Stored records:
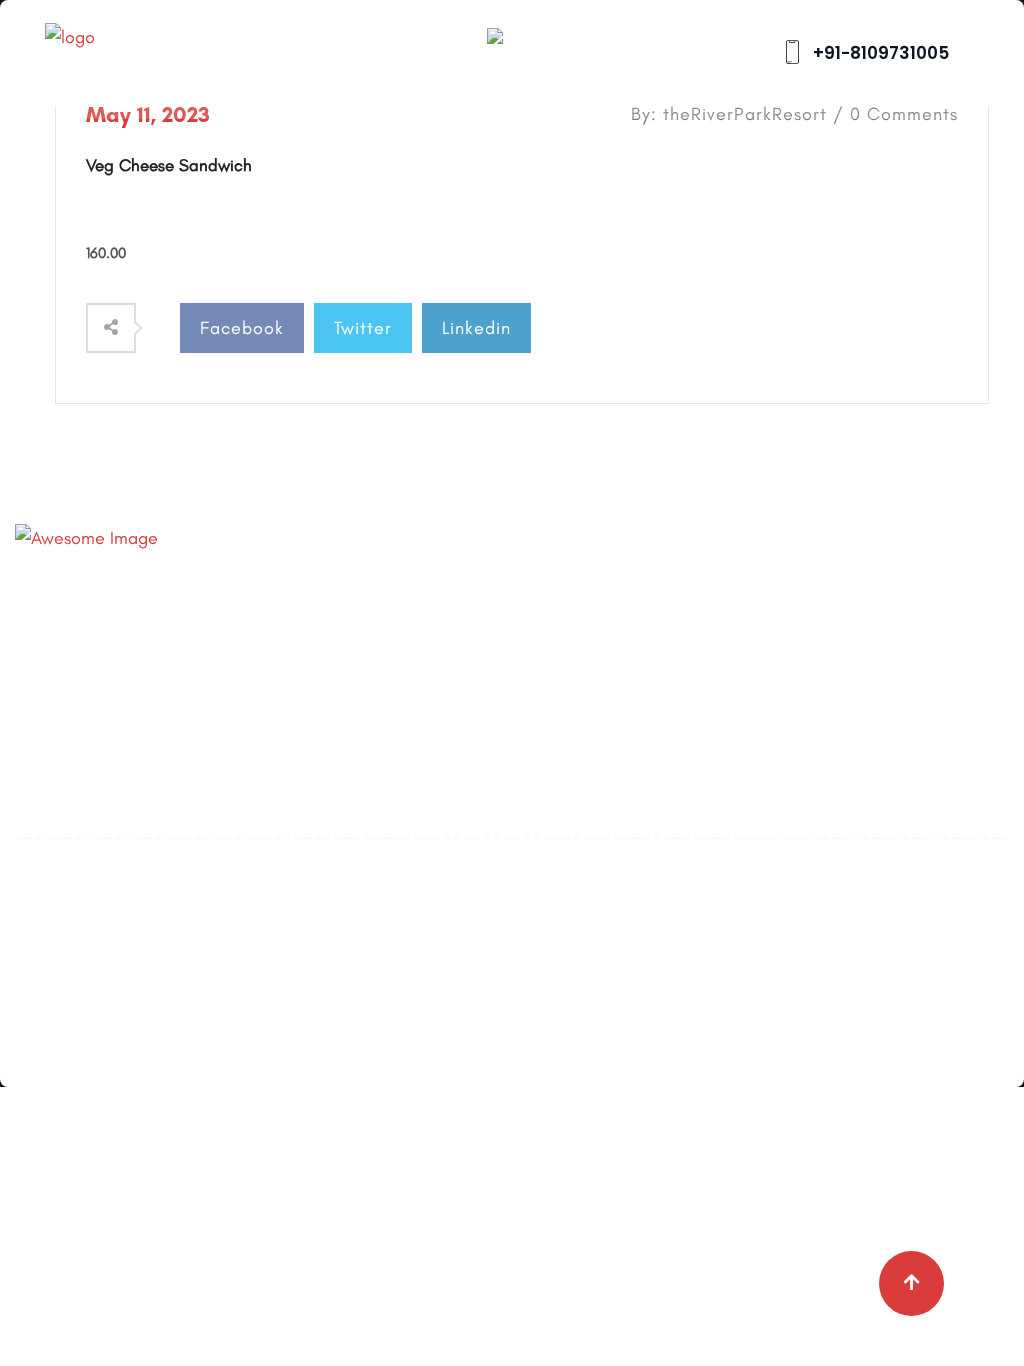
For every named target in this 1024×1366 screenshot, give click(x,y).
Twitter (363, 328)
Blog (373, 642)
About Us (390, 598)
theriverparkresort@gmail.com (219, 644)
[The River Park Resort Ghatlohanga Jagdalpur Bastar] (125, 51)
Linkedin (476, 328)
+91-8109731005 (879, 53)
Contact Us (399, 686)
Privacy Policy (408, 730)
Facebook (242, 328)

*The problem*: Pictures are to be left out, while the records are copied word for word.

*Written response*:
For every named target in this 1024×1366 screenshot, give click(x,y).
Twitter (363, 328)
Blog (373, 642)
About Us (390, 598)
theriverparkresort@gmail.com (219, 644)
[The River Park Resort Ghatlohanga Jagdalpur Bastar] (125, 51)
Linkedin (476, 328)
+91-8109731005 (879, 53)
Contact Us (399, 686)
Privacy Policy (408, 730)
Facebook (242, 328)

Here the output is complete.